DATA EXTRACTS:
-------

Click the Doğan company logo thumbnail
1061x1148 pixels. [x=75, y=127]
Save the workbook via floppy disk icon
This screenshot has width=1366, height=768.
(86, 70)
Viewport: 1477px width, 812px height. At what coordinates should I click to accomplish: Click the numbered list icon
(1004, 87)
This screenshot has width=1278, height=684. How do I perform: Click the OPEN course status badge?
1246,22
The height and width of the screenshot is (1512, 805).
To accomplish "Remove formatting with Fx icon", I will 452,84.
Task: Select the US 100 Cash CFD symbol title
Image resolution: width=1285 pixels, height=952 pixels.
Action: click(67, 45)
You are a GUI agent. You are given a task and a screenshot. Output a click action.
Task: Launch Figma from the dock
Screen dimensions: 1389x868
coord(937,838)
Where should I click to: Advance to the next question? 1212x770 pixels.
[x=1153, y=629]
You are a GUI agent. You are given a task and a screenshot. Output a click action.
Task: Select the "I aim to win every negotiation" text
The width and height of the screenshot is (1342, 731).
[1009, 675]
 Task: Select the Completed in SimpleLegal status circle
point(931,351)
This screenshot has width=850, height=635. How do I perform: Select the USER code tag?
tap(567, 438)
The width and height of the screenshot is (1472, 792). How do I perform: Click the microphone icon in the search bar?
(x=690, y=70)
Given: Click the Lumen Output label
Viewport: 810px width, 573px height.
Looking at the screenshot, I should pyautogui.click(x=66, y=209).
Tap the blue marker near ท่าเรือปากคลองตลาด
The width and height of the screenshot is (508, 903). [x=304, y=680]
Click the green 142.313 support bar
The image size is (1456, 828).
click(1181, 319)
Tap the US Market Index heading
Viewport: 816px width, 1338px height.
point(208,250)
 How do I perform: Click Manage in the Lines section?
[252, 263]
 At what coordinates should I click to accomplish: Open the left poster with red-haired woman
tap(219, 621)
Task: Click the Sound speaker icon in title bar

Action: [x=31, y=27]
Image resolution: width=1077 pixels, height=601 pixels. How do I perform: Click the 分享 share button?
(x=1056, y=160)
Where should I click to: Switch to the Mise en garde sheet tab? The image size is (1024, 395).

-------

TASK:
Return only this span, exactly: the line that contains "Viewport: 810px width, 573px height." and all lines after it to the end of the records.

RESPONSE TO THE EXERCISE:
Viewport: 810px width, 573px height.
Looking at the screenshot, I should pyautogui.click(x=66, y=209).
Tap the blue marker near ท่าเรือปากคลองตลาด
The width and height of the screenshot is (508, 903). [x=304, y=680]
Click the green 142.313 support bar
The image size is (1456, 828).
click(1181, 319)
Tap the US Market Index heading
Viewport: 816px width, 1338px height.
point(208,250)
 How do I perform: Click Manage in the Lines section?
[252, 263]
 At what coordinates should I click to accomplish: Open the left poster with red-haired woman
tap(219, 621)
Task: Click the Sound speaker icon in title bar

Action: [x=31, y=27]
Image resolution: width=1077 pixels, height=601 pixels. How do I perform: Click the 分享 share button?
(x=1056, y=160)
Where should I click to: Switch to the Mise en garde sheet tab? The image size is (1024, 395).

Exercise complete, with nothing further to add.